◆ DOCUMENT EXTRACT
○ ○ ○ ○ ○
Fort Meigs was a United States fortification along the Maumee River in what is now Perrysburg, Ohio during the War of 1812. The British Army, supported by Tecumseh's Confederacy, failed to capture the fort during the siege of Fort Meigs. It is named in honor of Ohio governor Return J. Meigs Jr., for his support in providing General William Henry Harrison with militia and supplies for the line of forts along the Old Northwest frontier.

History
Construction of the fort started in February 1813 by soldiers under the command of General William Henry Harrison (future president) at a site where present-day Perrysburg, Ohio developed. It was to provide a supply depot and staging point for US military operations in Canada that would also command the rapids of the Maumee River. The remnants of the British Fort Miami were across the river downstream, to the northeast. The winter climate was harsh, and the landscape unforgiving. A U.S. sentry froze to death during his two hours of guard duty. The walls were constructed using logs cut to a 15-foot length, partially buried in the ground, then protected by a steep earthen slope thrown against the logs to strengthen them against bombardment. An embankment against the interior side provided a parapet. When completed, the fort was the largest wooden walled fortification in North America.
○ ○ ○ ○ ○
◆ GIVEN REQUEST A
Answer these questions from the passage on Fort Meigs:
(i) Along which river did the fort stand?
(ii) In what month and year did construction of the fort begin?
(iii) To what length were the logs for the walls cut?
The passage on Fort Meigs and the entries that follow are unrelated material.
○ ○ ○ ○ ○
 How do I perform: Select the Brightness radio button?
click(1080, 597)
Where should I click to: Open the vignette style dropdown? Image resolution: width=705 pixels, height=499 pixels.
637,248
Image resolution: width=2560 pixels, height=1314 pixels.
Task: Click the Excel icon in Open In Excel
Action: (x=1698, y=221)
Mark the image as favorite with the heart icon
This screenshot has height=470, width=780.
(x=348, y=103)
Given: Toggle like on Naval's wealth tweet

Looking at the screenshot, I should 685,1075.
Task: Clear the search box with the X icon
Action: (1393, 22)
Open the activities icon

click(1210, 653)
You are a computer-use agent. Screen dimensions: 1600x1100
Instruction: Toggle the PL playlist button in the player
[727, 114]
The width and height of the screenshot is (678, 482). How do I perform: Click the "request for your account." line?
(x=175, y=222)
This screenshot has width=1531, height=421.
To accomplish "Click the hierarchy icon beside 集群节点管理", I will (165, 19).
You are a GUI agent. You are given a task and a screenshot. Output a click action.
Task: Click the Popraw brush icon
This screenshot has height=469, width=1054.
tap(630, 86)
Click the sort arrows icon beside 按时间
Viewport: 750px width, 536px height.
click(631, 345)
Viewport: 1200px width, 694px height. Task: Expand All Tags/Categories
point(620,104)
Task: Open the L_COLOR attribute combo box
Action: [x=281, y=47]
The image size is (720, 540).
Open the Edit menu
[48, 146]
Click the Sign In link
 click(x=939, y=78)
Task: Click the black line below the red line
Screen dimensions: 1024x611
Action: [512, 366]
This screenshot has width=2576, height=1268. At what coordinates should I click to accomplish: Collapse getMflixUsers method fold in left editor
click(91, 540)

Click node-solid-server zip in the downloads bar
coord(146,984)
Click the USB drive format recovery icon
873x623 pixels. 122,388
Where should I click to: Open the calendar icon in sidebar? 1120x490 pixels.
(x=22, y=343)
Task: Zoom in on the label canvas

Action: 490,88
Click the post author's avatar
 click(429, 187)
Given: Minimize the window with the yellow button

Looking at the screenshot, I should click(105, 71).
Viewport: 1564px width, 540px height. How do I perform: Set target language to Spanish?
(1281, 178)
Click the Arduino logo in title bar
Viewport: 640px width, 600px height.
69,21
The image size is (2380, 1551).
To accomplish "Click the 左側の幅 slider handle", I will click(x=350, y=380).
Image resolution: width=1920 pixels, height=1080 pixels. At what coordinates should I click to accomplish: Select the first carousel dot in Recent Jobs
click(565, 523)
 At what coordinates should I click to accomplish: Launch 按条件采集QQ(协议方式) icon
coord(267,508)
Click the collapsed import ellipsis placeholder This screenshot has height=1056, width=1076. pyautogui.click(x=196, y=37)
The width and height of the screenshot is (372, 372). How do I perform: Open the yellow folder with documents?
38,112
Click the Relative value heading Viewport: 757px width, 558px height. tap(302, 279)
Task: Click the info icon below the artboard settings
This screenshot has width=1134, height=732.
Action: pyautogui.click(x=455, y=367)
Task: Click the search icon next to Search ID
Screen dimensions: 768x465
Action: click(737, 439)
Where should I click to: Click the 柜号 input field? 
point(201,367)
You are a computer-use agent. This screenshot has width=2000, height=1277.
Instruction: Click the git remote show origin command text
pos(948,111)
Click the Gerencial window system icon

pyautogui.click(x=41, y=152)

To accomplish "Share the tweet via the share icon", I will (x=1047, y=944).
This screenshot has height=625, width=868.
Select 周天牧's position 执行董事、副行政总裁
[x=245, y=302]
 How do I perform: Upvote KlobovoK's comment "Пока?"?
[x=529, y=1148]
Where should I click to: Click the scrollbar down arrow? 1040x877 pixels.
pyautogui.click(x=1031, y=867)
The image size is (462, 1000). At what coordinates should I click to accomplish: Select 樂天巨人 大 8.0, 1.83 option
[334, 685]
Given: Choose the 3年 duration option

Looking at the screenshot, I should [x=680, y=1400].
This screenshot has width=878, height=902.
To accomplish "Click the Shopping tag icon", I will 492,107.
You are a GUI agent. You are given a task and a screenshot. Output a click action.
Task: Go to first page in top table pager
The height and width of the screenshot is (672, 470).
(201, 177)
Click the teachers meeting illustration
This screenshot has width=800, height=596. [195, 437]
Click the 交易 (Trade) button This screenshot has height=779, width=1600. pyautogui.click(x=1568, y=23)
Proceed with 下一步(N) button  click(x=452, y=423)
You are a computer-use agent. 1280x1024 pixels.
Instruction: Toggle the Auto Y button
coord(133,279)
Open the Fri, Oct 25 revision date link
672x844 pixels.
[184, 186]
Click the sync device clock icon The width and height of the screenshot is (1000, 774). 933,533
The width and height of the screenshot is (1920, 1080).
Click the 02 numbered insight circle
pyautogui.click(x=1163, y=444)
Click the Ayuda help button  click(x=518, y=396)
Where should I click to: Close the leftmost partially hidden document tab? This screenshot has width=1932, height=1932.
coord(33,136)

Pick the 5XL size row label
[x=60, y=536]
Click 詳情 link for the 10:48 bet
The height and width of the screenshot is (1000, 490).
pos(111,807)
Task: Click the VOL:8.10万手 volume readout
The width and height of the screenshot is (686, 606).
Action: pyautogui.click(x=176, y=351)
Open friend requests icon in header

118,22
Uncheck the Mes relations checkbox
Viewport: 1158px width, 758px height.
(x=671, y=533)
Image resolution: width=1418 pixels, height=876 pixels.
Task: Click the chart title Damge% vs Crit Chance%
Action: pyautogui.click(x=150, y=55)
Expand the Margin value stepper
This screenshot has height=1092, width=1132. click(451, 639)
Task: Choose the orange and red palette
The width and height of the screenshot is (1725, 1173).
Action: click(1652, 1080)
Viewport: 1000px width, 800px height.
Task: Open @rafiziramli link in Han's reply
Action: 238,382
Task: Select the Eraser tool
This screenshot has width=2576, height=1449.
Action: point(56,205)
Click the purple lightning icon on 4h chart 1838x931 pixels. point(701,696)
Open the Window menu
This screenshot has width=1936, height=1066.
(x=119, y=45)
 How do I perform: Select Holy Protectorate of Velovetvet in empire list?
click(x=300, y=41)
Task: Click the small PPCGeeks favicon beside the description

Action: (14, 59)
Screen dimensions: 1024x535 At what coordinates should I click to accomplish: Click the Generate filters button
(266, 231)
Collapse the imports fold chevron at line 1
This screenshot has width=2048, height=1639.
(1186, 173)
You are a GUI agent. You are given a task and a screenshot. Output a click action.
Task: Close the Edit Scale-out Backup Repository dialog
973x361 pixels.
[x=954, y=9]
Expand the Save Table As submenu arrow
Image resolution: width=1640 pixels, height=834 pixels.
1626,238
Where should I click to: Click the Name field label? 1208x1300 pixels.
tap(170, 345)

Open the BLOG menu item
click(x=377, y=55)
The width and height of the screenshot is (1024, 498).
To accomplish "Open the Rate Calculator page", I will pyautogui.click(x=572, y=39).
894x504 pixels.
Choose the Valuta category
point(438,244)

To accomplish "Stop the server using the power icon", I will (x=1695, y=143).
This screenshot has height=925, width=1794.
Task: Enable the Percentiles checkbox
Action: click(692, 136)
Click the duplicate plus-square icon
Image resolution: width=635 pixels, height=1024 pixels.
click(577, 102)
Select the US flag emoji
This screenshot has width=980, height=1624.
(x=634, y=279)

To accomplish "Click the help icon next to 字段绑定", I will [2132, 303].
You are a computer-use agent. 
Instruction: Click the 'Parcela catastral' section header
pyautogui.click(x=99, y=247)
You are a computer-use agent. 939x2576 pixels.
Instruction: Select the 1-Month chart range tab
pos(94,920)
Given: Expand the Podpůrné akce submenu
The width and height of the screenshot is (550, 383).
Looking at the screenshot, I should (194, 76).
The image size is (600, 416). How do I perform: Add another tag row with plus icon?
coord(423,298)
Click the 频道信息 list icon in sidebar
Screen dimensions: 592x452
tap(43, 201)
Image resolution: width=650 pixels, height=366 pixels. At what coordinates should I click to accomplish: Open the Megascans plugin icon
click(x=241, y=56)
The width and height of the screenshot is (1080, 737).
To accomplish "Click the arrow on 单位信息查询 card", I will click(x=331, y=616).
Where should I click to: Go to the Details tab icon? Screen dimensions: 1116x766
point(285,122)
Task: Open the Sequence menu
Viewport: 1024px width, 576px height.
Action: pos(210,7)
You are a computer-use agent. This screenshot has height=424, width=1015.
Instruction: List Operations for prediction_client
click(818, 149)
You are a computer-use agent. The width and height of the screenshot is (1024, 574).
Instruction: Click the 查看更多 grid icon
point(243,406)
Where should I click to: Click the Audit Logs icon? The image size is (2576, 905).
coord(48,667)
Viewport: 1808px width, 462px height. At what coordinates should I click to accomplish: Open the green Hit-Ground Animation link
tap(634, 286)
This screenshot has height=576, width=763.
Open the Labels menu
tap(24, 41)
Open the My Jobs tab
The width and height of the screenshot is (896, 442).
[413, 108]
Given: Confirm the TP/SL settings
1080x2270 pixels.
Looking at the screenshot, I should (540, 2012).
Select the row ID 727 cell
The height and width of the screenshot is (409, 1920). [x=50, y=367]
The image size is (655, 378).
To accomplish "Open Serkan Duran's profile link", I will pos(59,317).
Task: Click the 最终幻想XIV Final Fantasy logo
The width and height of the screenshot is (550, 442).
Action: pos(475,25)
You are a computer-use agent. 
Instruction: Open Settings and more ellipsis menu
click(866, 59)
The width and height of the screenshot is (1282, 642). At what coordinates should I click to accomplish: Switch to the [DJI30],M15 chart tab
○ ○ ○ ○ ○
◆ GIVEN REQUEST B
Reproduce word for word the entries from the line containing "Task: Click the small" up to and including the line containing "Action: click(692, 136)".

◆ RIGHT ANSWER A
(i) The Maumee River
(ii) February 1813
(iii) 15 feet

◆ RIGHT ANSWER B
Task: Click the small PPCGeeks favicon beside the description

Action: (14, 59)
Screen dimensions: 1024x535 At what coordinates should I click to accomplish: Click the Generate filters button
(266, 231)
Collapse the imports fold chevron at line 1
This screenshot has width=2048, height=1639.
(1186, 173)
You are a GUI agent. You are given a task and a screenshot. Output a click action.
Task: Close the Edit Scale-out Backup Repository dialog
973x361 pixels.
[x=954, y=9]
Expand the Save Table As submenu arrow
Image resolution: width=1640 pixels, height=834 pixels.
1626,238
Where should I click to: Click the Name field label? 1208x1300 pixels.
tap(170, 345)

Open the BLOG menu item
click(x=377, y=55)
The width and height of the screenshot is (1024, 498).
To accomplish "Open the Rate Calculator page", I will pyautogui.click(x=572, y=39).
894x504 pixels.
Choose the Valuta category
point(438,244)

To accomplish "Stop the server using the power icon", I will (x=1695, y=143).
This screenshot has height=925, width=1794.
Task: Enable the Percentiles checkbox
Action: click(692, 136)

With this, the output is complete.